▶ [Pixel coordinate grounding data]
++++++

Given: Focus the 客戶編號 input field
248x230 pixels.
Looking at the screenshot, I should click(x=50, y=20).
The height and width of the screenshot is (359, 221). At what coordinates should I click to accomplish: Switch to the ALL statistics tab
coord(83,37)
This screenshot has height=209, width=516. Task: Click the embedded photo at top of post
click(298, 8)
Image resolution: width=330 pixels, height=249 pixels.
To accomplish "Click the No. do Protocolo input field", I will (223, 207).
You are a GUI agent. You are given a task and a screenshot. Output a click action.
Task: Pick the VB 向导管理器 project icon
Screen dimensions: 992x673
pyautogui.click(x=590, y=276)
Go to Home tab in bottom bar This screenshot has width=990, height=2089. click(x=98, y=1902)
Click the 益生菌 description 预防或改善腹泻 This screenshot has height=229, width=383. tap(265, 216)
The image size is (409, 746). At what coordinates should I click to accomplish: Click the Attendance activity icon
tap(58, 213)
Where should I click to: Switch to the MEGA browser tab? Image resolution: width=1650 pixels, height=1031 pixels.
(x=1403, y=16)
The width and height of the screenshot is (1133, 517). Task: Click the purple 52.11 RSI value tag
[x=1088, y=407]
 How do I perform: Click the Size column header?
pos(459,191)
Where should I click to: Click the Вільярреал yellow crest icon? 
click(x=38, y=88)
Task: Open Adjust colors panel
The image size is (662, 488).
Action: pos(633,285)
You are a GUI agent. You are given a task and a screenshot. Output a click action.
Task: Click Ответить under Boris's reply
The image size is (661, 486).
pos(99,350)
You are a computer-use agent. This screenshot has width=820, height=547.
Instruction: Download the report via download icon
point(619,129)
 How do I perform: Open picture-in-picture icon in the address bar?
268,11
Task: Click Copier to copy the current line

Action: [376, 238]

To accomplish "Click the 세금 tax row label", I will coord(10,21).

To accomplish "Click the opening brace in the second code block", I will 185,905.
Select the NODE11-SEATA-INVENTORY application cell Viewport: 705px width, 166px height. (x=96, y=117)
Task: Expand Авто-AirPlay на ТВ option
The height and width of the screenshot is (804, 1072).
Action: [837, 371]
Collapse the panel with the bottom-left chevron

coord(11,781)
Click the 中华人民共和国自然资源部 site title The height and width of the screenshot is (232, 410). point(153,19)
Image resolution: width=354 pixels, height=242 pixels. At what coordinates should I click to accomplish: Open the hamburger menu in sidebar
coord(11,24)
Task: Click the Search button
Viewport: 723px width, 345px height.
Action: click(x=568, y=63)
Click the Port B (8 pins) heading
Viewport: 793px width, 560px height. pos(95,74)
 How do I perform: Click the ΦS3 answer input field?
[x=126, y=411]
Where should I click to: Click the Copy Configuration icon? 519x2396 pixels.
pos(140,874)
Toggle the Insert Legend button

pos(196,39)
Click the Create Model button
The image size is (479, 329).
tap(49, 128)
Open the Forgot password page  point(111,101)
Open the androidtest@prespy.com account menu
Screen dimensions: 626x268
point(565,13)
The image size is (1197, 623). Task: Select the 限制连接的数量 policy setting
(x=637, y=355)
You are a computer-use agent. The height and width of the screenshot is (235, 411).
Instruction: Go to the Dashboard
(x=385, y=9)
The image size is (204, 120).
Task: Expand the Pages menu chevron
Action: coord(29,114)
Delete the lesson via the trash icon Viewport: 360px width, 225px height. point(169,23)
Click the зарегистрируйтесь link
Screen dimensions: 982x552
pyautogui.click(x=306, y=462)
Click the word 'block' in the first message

++++++

▶ [What the task requires]
Having located the line containing "Click the 中华人民共和国自然资源部", set it down along with every line after it through the end of the data, reproducing each exactly.

▶ [The answer]
Click the 中华人民共和国自然资源部 site title The height and width of the screenshot is (232, 410). point(153,19)
Image resolution: width=354 pixels, height=242 pixels. At what coordinates should I click to accomplish: Open the hamburger menu in sidebar
coord(11,24)
Task: Click the Search button
Viewport: 723px width, 345px height.
Action: click(x=568, y=63)
Click the Port B (8 pins) heading
Viewport: 793px width, 560px height. pos(95,74)
 How do I perform: Click the ΦS3 answer input field?
[x=126, y=411]
Where should I click to: Click the Copy Configuration icon? 519x2396 pixels.
pos(140,874)
Toggle the Insert Legend button

pos(196,39)
Click the Create Model button
The image size is (479, 329).
tap(49, 128)
Open the Forgot password page  point(111,101)
Open the androidtest@prespy.com account menu
Screen dimensions: 626x268
point(565,13)
The image size is (1197, 623). Task: Select the 限制连接的数量 policy setting
(x=637, y=355)
You are a computer-use agent. The height and width of the screenshot is (235, 411).
Instruction: Go to the Dashboard
(x=385, y=9)
The image size is (204, 120).
Task: Expand the Pages menu chevron
Action: coord(29,114)
Delete the lesson via the trash icon Viewport: 360px width, 225px height. point(169,23)
Click the зарегистрируйтесь link
Screen dimensions: 982x552
pyautogui.click(x=306, y=462)
Click the word 'block' in the first message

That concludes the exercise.